ACTIVITY
Taking the listing below, restate word for word each line from the line with "Home (43, 171)" to the line with "EWEBAC (908, 2286)", ends included, and stop there.

MATERIAL TO PROCESS
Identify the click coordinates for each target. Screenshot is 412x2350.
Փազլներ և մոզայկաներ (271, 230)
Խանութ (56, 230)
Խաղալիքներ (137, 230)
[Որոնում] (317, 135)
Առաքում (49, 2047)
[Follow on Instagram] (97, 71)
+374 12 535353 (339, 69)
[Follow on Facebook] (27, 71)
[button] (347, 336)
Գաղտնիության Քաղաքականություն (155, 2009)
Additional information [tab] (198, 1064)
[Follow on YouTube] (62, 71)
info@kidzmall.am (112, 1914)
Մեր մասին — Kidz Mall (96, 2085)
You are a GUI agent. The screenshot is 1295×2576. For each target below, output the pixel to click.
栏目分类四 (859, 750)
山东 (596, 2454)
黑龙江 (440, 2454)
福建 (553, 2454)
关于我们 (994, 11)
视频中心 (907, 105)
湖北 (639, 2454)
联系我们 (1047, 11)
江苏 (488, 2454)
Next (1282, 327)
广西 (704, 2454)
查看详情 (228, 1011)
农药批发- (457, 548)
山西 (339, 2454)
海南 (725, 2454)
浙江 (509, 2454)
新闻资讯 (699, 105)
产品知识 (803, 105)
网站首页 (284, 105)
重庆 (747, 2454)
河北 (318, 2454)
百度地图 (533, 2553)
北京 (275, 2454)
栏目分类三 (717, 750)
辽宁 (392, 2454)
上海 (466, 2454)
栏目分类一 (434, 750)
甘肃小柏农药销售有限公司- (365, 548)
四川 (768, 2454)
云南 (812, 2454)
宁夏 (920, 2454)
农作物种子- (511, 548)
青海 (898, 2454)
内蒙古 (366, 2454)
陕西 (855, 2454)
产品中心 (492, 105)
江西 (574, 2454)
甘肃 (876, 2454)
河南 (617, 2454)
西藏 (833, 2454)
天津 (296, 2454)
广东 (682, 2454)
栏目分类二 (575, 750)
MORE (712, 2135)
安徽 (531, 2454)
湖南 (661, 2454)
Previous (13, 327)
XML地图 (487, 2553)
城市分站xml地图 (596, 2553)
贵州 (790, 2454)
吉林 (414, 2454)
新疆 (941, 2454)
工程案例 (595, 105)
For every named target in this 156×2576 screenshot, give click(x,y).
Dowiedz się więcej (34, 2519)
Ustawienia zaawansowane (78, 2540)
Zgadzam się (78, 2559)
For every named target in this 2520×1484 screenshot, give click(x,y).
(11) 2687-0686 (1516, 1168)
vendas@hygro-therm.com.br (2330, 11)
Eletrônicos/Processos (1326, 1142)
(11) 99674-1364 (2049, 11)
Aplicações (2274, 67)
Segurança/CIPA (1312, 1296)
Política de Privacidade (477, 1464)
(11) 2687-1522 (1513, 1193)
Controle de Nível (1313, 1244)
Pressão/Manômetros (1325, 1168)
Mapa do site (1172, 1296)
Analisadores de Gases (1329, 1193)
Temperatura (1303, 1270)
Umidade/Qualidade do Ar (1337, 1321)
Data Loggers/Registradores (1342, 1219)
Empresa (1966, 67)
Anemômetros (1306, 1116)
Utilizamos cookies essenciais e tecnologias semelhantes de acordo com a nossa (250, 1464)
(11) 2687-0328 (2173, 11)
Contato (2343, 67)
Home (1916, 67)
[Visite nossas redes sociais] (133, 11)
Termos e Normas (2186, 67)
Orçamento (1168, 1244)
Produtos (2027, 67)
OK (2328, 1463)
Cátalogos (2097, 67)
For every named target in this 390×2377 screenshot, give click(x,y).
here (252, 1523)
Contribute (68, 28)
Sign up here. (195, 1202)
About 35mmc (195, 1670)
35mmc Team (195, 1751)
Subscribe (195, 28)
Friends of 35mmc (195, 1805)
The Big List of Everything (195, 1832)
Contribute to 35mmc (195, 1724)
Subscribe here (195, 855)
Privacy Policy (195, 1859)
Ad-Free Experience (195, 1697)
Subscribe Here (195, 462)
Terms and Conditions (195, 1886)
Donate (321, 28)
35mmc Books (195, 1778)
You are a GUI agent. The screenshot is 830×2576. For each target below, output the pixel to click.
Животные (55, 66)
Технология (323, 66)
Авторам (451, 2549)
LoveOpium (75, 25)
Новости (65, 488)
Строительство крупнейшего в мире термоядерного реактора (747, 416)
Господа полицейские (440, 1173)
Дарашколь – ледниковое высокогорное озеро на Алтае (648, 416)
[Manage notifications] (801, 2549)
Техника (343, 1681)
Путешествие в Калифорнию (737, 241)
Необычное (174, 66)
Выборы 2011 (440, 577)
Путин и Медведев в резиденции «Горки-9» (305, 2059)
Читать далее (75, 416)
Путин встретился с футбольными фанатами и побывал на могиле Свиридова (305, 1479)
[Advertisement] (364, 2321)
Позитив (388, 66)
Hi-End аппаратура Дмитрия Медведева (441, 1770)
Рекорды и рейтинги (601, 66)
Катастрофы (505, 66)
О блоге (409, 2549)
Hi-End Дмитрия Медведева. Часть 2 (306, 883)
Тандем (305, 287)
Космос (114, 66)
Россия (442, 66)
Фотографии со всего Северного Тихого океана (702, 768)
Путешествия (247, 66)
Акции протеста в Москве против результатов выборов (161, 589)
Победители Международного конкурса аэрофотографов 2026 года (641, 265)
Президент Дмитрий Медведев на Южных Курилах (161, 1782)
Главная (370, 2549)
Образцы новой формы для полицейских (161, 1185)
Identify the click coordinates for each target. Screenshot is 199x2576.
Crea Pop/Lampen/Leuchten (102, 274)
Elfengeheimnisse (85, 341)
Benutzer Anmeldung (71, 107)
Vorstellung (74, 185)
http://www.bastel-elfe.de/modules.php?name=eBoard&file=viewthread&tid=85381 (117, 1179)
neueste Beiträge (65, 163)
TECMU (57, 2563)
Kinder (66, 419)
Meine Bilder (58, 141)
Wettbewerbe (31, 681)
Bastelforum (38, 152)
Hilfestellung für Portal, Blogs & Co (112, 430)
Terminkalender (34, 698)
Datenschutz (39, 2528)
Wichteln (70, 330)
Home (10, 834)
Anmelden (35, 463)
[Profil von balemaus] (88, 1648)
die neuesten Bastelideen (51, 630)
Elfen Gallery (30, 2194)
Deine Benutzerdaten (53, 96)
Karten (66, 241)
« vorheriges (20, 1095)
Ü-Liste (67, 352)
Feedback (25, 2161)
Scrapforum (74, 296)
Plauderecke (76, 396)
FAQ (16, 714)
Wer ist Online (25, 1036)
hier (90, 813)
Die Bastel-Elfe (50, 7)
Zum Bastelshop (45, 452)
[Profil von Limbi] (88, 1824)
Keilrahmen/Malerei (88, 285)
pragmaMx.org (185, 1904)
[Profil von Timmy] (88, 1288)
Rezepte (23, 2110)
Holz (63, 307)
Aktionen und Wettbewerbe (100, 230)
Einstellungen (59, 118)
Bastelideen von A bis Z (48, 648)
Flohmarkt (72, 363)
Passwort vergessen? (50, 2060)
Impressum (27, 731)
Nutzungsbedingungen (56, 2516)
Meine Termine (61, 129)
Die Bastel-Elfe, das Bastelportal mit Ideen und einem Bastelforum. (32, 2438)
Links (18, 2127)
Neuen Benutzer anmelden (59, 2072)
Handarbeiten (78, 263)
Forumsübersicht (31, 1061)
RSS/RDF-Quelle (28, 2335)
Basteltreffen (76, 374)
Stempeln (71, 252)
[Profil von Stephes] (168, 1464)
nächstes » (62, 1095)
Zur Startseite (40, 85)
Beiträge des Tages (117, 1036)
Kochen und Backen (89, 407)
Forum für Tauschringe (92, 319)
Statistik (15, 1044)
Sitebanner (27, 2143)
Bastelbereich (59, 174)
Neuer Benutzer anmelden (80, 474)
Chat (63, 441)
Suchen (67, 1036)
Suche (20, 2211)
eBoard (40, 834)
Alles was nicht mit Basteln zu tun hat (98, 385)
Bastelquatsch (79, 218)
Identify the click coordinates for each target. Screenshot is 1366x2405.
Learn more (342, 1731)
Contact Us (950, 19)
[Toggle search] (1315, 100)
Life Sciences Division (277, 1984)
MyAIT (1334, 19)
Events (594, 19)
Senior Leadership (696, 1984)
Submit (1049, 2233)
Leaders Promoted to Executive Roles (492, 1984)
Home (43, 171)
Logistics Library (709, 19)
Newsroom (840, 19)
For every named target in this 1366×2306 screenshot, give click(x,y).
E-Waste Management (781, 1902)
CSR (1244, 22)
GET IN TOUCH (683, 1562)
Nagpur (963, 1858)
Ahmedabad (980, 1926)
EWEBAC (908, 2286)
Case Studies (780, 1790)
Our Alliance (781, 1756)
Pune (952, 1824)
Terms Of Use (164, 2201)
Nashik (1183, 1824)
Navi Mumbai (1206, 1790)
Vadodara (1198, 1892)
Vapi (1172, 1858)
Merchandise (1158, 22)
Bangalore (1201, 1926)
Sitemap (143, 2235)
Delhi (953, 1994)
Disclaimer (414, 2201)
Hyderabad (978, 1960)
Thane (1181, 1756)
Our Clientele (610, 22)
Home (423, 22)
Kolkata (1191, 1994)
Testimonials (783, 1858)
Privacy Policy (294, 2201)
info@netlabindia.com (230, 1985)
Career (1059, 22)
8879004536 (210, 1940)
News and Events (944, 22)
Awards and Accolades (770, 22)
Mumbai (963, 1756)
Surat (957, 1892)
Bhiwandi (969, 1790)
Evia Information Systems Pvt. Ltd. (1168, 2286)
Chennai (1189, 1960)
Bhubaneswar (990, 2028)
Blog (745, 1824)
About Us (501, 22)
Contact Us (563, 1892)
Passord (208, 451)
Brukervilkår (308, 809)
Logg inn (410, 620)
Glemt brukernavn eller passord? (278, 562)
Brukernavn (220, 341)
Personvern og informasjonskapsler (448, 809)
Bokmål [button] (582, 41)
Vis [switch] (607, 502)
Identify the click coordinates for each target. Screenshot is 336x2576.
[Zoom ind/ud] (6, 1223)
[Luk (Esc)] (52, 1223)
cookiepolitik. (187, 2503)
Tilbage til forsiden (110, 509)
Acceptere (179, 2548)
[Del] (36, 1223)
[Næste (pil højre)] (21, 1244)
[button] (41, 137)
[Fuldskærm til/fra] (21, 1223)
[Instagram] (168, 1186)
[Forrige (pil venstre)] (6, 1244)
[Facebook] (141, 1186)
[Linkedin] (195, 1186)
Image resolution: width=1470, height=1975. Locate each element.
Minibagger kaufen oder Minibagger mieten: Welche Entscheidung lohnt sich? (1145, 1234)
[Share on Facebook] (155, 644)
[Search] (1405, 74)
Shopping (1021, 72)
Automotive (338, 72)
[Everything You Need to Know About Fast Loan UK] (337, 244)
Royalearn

FINAL ANSWER
Home (43, 171)
Logistics Library (709, 19)
Newsroom (840, 19)
For every named target in this 1366×2306 screenshot, give click(x,y).
E-Waste Management (781, 1902)
CSR (1244, 22)
GET IN TOUCH (683, 1562)
Nagpur (963, 1858)
Ahmedabad (980, 1926)
EWEBAC (908, 2286)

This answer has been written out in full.